Er huschte fort. Als er nach ungefähr zehn Minuten zurückkehrte, berichtete er in freudigem Tone:

»Es ist so, wie ich dachte. Kein Mensch steht Wache. Wir können hinein, ohne bemerkt zu werden. Komm!«

Er nahm den andern bei der Hand und zog ihn mit sich fort. Als sie das Felsenthor des Thales erreichten, glänzte ihnen der Schein von vielen Feuern entgegen, so daß sie sich ganz zur Seite im Schatten des Felsens halten mußten. Der Gambusino deutete auf den letzteren und sagte:

»Hier war es, wo uns die beiden kleinen roten Kerls von oben herab vor die Füße flogen. Ich ließ sie leider laufen, weil ich glaubte, daß sie uns sicher seien. Nun sind sie uns wieder entkommen!«

»Schadet nichts. Ich freue mich jetzt, daß wir sie nicht getötet haben.«

»Warum?«

»Weil sie doch vielleicht das sind, wofür sie sich ausgeben. So oft wir sie trafen, haben sie sich so kindisch albern benommen, daß es mir heute unmöglich ist, noch zu glauben, daß der eine Oberst Glotino sein soll.«

»Je länger ich mir den Kerl und seine Streiche vergegenwärtige, desto mehr kommt es auch mir so vor, als ob wir uns geirrt hätten. Wir haben uns durch eine Ähnlichkeit täuschen lassen. Glotino würde niemals und aus keinem Grunde selbst nach dem Chaco gehen, sondern einen tüchtigen Offizier schicken. Wenn mir diese beiden Roten wieder über den Weg laufen sollten, so wird es mir gar nicht einfallen, sie als voll zu behandeln. Ich bedrohe keineswegs mehr ihr Leben. Was sie von mir zu befürchten haben, das sind einige derbe Ohrfeigen, die ich ihnen dafür geben werde, daß sie es wagen, mir wieder und immer wieder wie Ungeziefer über den Weg zu laufen. Dann werden sie sich wohl fern von mir halten. Jetzt aber haben wir keine Zeit, von diesen Knirpsen zu sprechen. Da schau einmal, wie gut wir es getroffen haben!«

Er deutete nach dem Innern des Thales, wo beim Scheine der Feuer alle dort befindlichen Personen leidlich zu erkennen waren.
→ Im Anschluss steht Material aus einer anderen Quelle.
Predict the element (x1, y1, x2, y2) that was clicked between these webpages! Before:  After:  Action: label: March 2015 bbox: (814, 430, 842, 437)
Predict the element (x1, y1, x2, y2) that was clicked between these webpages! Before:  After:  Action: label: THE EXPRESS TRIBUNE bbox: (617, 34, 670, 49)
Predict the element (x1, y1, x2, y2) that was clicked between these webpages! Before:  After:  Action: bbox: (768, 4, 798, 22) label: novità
»Schau da nach links hinüber! Kennst du ihn?« fuhr er fort.

»Der Vater Jaguar!«

»Ja. Wenn ich diesem Hunde eine Kugel geben könnte!«

Er hob sein Gewehr empor, als ob er es anlegen wolle. Der andre fiel ihm in den Arm und warnte heftig:

»Schieße nicht, schieße nicht; du würdest uns verraten!«

Der Gambusino ließ das Gewehr wieder sinken und antwortete:

»Hattest du wirklich Angst, daß ich schießen würde? Fällt mir nicht ein! Meine Kugel würde ihn nicht einmal erreichen, und wir müßten augenblicklich fliehen, während wir uns doch zwei Pferde holen wollen. Sie laufen ja in Masse hier herum.«

Dieses letztere war allerdings richtig. Wie bereits erwähnt hatten die Cambas ihre Pferde unter der Aufsicht einiger Männer am Bache draußen vor dem Thale gelassen. Jetzt war es da draußen dunkel, und da der Kampf vorüber war, hatte man die Pferde in das Thal gelassen, wo sie sich nach allen Richtungen frei herumtrieben. Der Vater Jaguar hatte das gestattet, weil er überzeugt war, daß vorn am Eingange ein Doppelposten stehe. Hätte er geahnt, wer an Stelle desselben jetzt dort anwesend war!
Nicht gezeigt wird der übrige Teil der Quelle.